◆ WORK INSTRUCTION: Retype, exactly and with both ends included, the lines below from the one containing "Open the orderservice:8080 instance link" through the end; omit the pictures.

--

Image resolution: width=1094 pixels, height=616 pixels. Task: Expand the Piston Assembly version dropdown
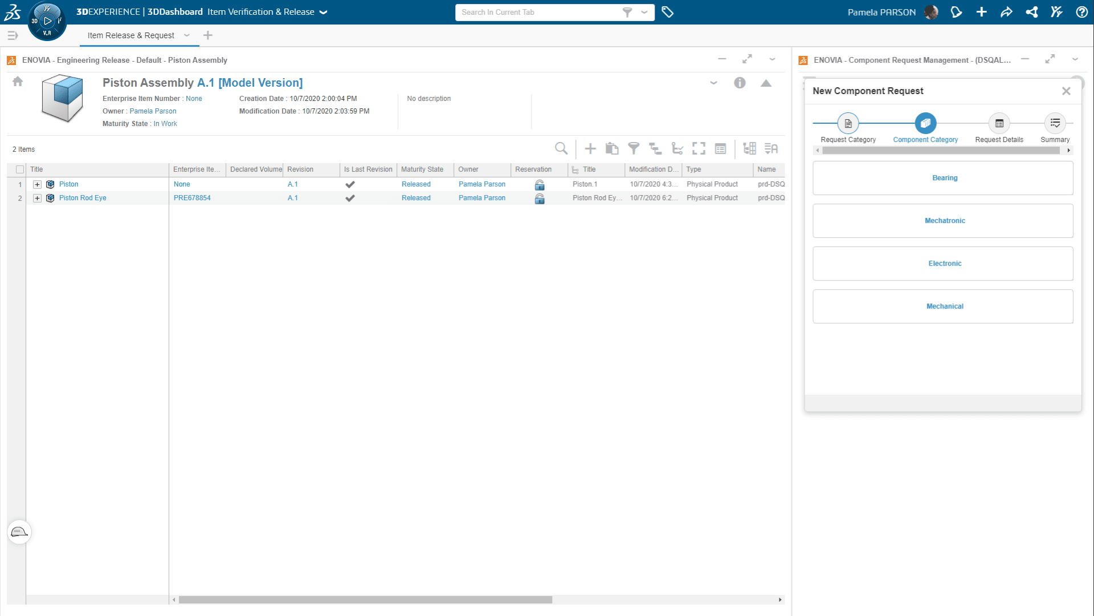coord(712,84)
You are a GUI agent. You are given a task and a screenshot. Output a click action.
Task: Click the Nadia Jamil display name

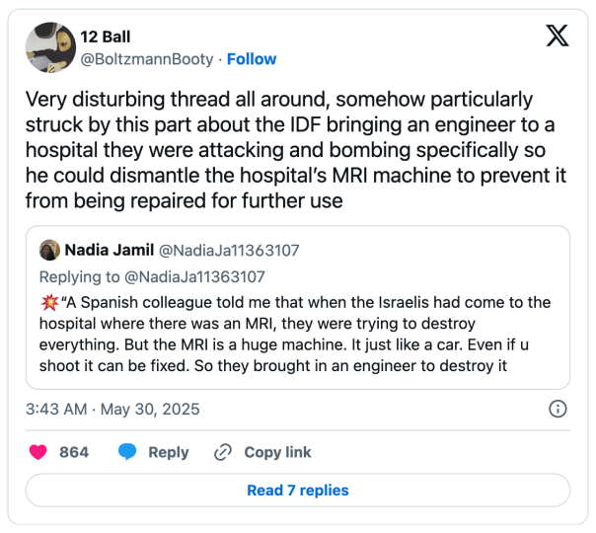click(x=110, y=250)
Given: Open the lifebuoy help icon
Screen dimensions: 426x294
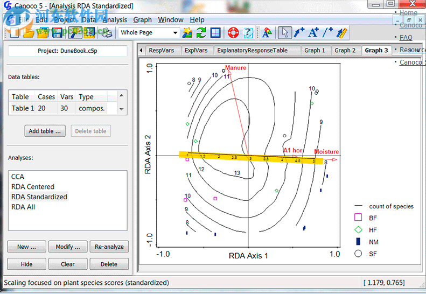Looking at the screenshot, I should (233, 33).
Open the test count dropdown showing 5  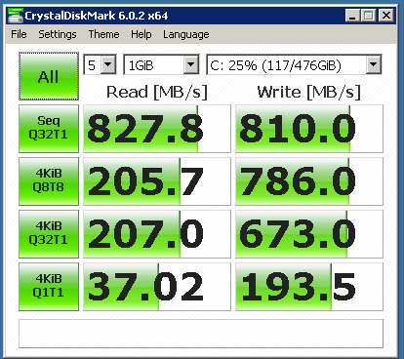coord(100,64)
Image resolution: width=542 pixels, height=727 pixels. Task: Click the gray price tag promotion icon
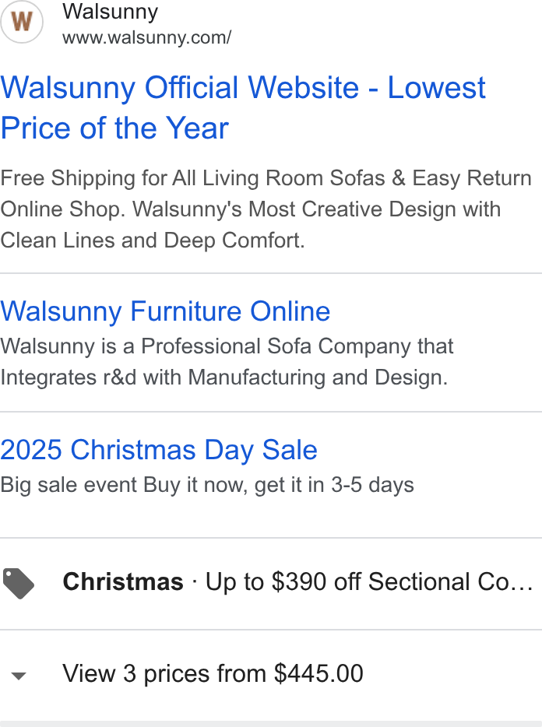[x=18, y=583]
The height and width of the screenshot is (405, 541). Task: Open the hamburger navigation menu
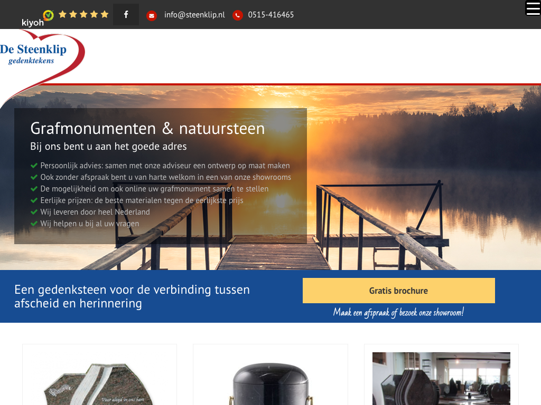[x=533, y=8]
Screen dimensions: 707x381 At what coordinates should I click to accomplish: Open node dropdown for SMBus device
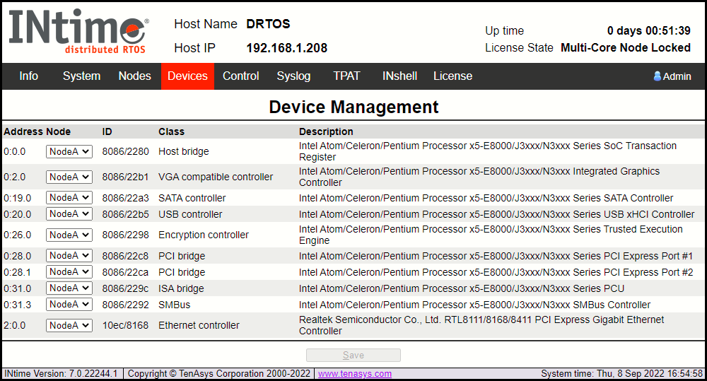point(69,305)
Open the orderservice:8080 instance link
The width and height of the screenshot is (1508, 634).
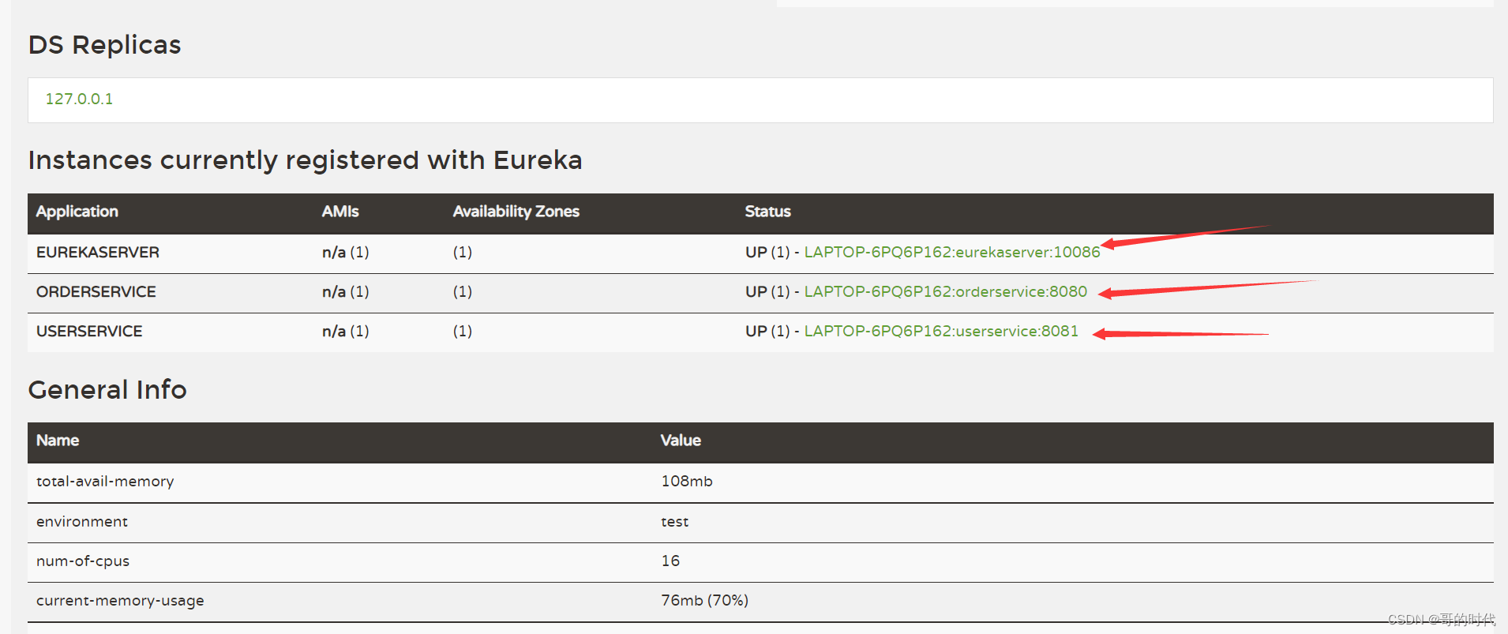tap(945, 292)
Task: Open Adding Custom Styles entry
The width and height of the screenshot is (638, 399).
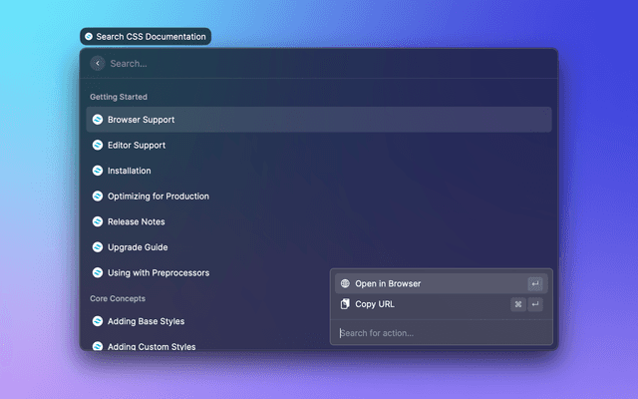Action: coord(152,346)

--

◆ FINAL ANSWER:
Open the orderservice:8080 instance link
The width and height of the screenshot is (1508, 634).
tap(945, 292)
Task: Open Adding Custom Styles entry
The width and height of the screenshot is (638, 399).
Action: coord(152,346)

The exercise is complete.